Patient Understanding of Oral Healthcare Jargon

Eric T. Stoopler, DMD


June 19, 2015

Study Findings

The study participants were 53% female, and 76% identified English as their first language. Almost all (93%) perceived that they were fluent in English. On the multiple choice section of the questionnaire, the following proportions of participants correctly defined these terms:

  • Numbness: 79%

  • Buried tooth: 69%

  • Impacted tooth: 55%

  • Displaced fracture: 53%

  • Temporomandibular joint: 49%

  • Undisplaced fracture: 48%

  • Paresthesia: 23%

Patients who spoke English as a first language answered an average of 4.03 questions correctly, and those who did not speak English as a first language answered an average of 2.88 questions correctly.

In the free-text section of the questionnaire, the following proportions of patients correctly described these terms:

  • Broken bone: 58%

  • Mandible: 37%

  • Fracture: 18%

  • Plates and screws: 13%

  • Bite (occlusion): 10%

Patients who spoke English as a first language answered questions correctly more frequently compared with nonnative speakers, with the exception of the term "fracture."


This study focused on medical and dental terminology commonly used in the practice of oral and maxillofacial surgery. The results indicate that patients may not fully understand medical and dental terminology often used in the provision of care by oral and maxillofacial surgical specialists. These results may not necessarily be representative of patients of general dentists and other dental specialists; however, they do raise awareness among all dental professionals that appropriate communication continues to be a critical component of the doctor-patient relationship.

Oral healthcare professionals should not assume that the terminology used in their communications with patients is understood by all patients, and appropriate time should be devoted to explaining specific terms used with each patient. This is important for establishing clear lines of communication between doctor and patient and for patients to understand their diagnoses and the risks, benefits, and complications associated with treatment. This can have medico-legal implications when informed consent is involved.[2,3,4,5,6]

The results of this study further indicate that nonnative English-speaking patients may be at a communication disadvantage compared with native English-speaking patients in areas of the world where English is typically used as the first language. Owing to exponential population migration, many countries have substantial immigrant populations contributing to the richness of community diversity who will seek oral health care services.
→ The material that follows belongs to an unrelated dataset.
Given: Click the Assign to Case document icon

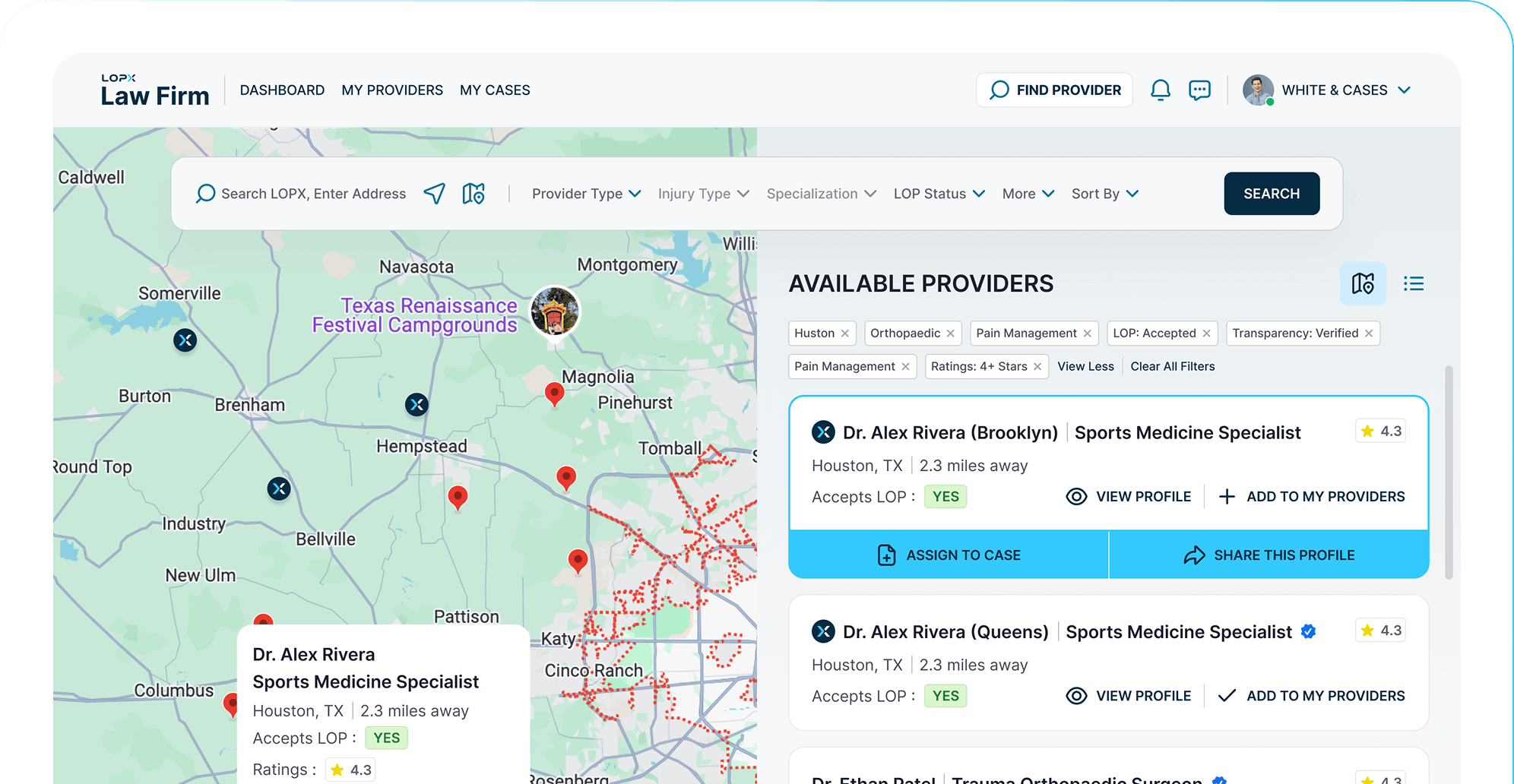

In the United States, providing linguistically appropriate services for patients is a legal requirement for healthcare workers, including dentists.[7] Under Title VI of the Civil Rights Act of 1964, it is prohibited to discriminate based on race, color, or national origin by any individual or institution that receives federal funding for its program and activities.[7,8] In August 2000, Presidential Executive Order 13166 was issued directing all federal agencies that provide financial assistance to nonfederal entities to publish guidance on how their recipients can provide meaningful access to limited English persons and comply with Title VI regulations.[7,8] Every state has at least two laws that clarify or broaden the federal requirements.[8] Healthcare professionals can access resources for patients with limited English proficiency (LEP) through a Federal Interagency LEP website.